§ **PASSAGE**

↓

Skot Waldron (01:20.941)
Yeah. Sure. Okay. Wow. That's cool. yeah. You see, got to, got some roots here and the weather channel bus going on and some other things. So that's cool. Good for you. How else can I serve you on the show today? What, what, can I make this beneficial for you?

Charlie Watkins (01:51.726)
Yeah. Well, thanks for that's great question. I think the way you could make it beneficial for me is just help me get to the meat of it. You know, I lead men's groups and I always make one promise to them, which is I promise to only talk about important things. Not that we take ourselves too seriously, we can laugh, but let's talk about the most important things because life is challenging and people are sitting there with questions that need answers and we ought to talk about important things because men are called to important things, not to trivial things. And so that's really wherever we're going, we just keep going for the meat. And that's really what I want.

Skot Waldron (02:48.9)
Okay. that's cool. I love it. All right. Well, let's do that then. I would love to talk about important things. So, let's do it. cool. Well, we go about 30 ish minutes or so, give or take the flow of what's going on. I've got some questions here based on what you've sent me, but then we're just kind of, kind of riff off of how to just have a good discussion about all it,

Charlie Watkins (02:57.998)
All right. Super.

Skot Waldron (03:17.316)
It's about unlocking the potential of people, making sure that we are getting the best out of our people, in work and in life and the best out of ourselves. So it's, really about that. So, super cool. All right. anything else I can think of? I don't think so. Any questions for me?

Charlie Watkins (03:26.008)
Yeah, it is.

No. Do you have a family?

Skot Waldron (03:40.932)
I do have a family. Yeah. My wife and two kids 14, she'll be 15 next week. And then my son's 13.

Charlie Watkins (03:45.901)
You're too good.

Okay, great. Well, we're a little ahead of you. We have five grandsons, ages 16 to 12. And our children are, we have a son in Charlotte who's married with two boys and he's, is 45. And our daughter Katie, who we live on the same property with her here in Charlottesville, it's about a 70-acre farm and their house is about 600 feet from ours.

↑

§ **WHAT IS EXPECTED**
Carry on the interview transcript between Skot Waldron and Charlie Watkins from its final line.

§ **RECORDED INFORMATION**
↓

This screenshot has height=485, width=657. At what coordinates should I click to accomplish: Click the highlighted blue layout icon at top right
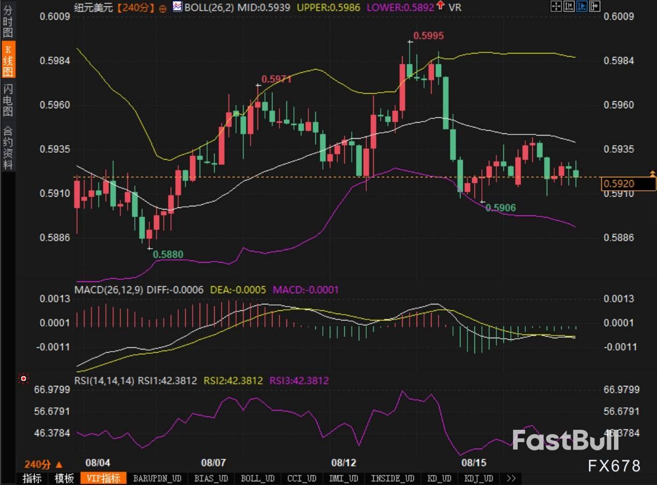click(x=582, y=7)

↑

§ **ANSWER TO THE PROBLEM**
Skot Waldron (03:52.984)
Yeah. My gosh.

Charlie Watkins (04:16.174)
And she's got a husband and three boys and Katie's 42. So we're a little ahead of you.

Skot Waldron (04:16.504)
Cool. Nice. You are a little ahead of us. Yes, you are. Goodness, man. That's awesome. That's, that's impact though. You know, when you, when you, when you see the prosperity like going and then you see like the things they do and that's cool. You know, you did that, man. You did that.

Charlie Watkins (04:27.394)
You were married young.

Well, that's very kind. We should go from glory to glory. The next generation should be more in tune with God, more in touch with his miracles, more favor, more blessing. It shouldn't be worse. It should be better. You know, so I tell my daughter sometimes I really could have been something if I'd had you as a mom, but not as a dist to my own mother. But anyway, we have a good time.

Skot Waldron (04:54.338)
It should be, yeah. Yeah, that's cool.

That's sweet, man. That's really cool. I love it. I love it. Well, hopefully let's let's make them proud with the show. All right, so you can share with everybody and say, wow, I just did this. Check this out. And they go, wow, dad, grandpa, whatever. You're amazing. You know, so it's all that. So. Okay. Yeah, I'll bet. I'll bet. Okay, here we go, Charlie.

Charlie Watkins (05:12.704)
Okay good, very good, in Jesus name.

They do. It's more than I deserve for sure.

Skot Waldron (05:33.048)
Charlie Watkins, it's good to have you on the show, man.

Charlie Watkins (05:36.248)
Fabulous to be here. Thank you, Skot.

Skot Waldron (05:38.084)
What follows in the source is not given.